While soaps and/or telenovelas like Amar a Muerte are often perceived as unrealistic because of their reliance on melodrama, the international popularity of Juliantina with audiences who may not normally watch telenovelas indicates that it is the content rather than the form that draws viewers to the couple. Despite the connotation of soaps as frivolous, many Juliantina fans describe their investment in the couple as predicated upon the perceived “realness” of the relationship. I don’t mean real in the sense of “existing in the non-televisual world,” but rather real for the viewer in the sense of relatability (I have felt/experienced those feelings) or aspirationality (I haven’t experienced that, but I would like to someday). Ien Ang describes this structure of feeling as “emotional realism” (in Storey, 153). It is queer fans’ investment in this emotional realism that produces their enjoyment of these fugitive representations, regardless of the national or generic context in which they exist, and it is sites like YouTube that allow these representations to proliferate on an international level.

Suggestions screenshot
Youtube suggestions after I watched Juliantina videos on a guest account. Many of these videos are clips of other lesbian couples from Spanish-language soaps and serials.

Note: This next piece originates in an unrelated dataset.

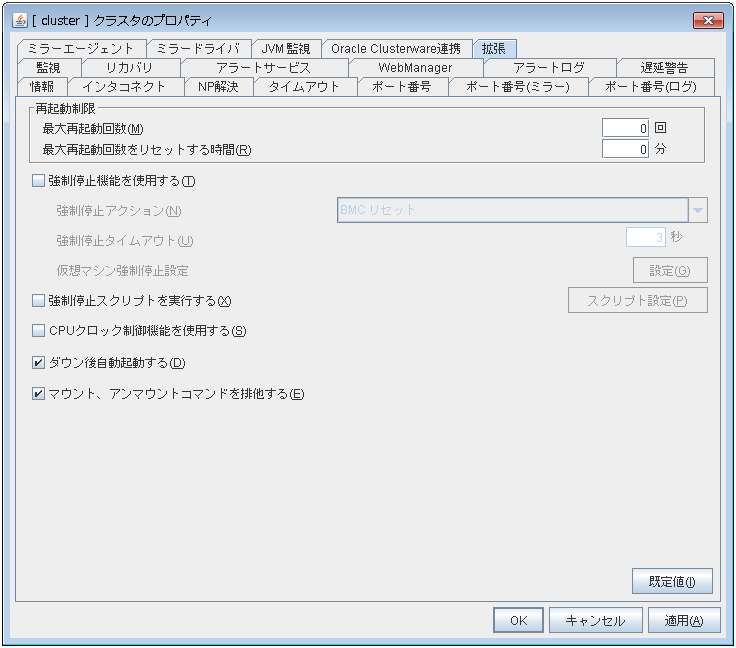Click the キャンセル button
736x648 pixels.
click(x=595, y=620)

Though I have focused this article on Juliantina specifically, as I outlined above, there are a number of soaps from around the world that have engendered similar fan practices. These soaps, and the lesbian relationships therein, are part of what we might call the canon of queer female media. As Yeung (46) points out, YouTube, as the disseminator of much of this content, acts as an archive for this canon, and connects these texts to one another through its algorithmic functions. YouTube’s algorithm, as well as the cultural knowledge of fans, allows for and encourages fans of one pairing to become invested in another, as fans who watch these queer soaps are pointed towards similar content hosted on the platform. These fugitive fan practices illustrate what Susan Driver calls the “queer possibilities of cultural literacy” (13), wherein the meaning of a text is decoded according to its queer resonances rather than its narrative cohesion. This canon is rarely made visible to those outside the queer female community, as this niche content remains only peripheral to the broader public, despite these couples’ centrality among queer viewers.

Juliantina screenshot
Screenshot from a Juliantina video on YouTube entitled “Juliana & Valentina #47 (english subtitles)”. Source.

The fan practices that define the Juliantina fandom illustrate the unique ways in which queer female fans create and consume content, engaging with media in a manner that circumvents problems of access. As Kelsey Cameron puts it, the models of fandom that pioneering fan studies scholar Henry Jenkins often engages with, models that center the practices of white men and are generally divorced from identity work, “do not necessarily translate to queer women, who lack both identity reinforcement from mainstream culture, which Jenkins’s subjects constantly receive, and the embodied sexual spaces that many position as key to the cultural lives of gay men” (1.6). Indeed, the global reach of Juliantina and the fan labor and viewing practices that define its fandom demonstrate the continued marginality of queer women on screen, and, subsequently, the lengths fans must go to in order to preserve and centralize these stories.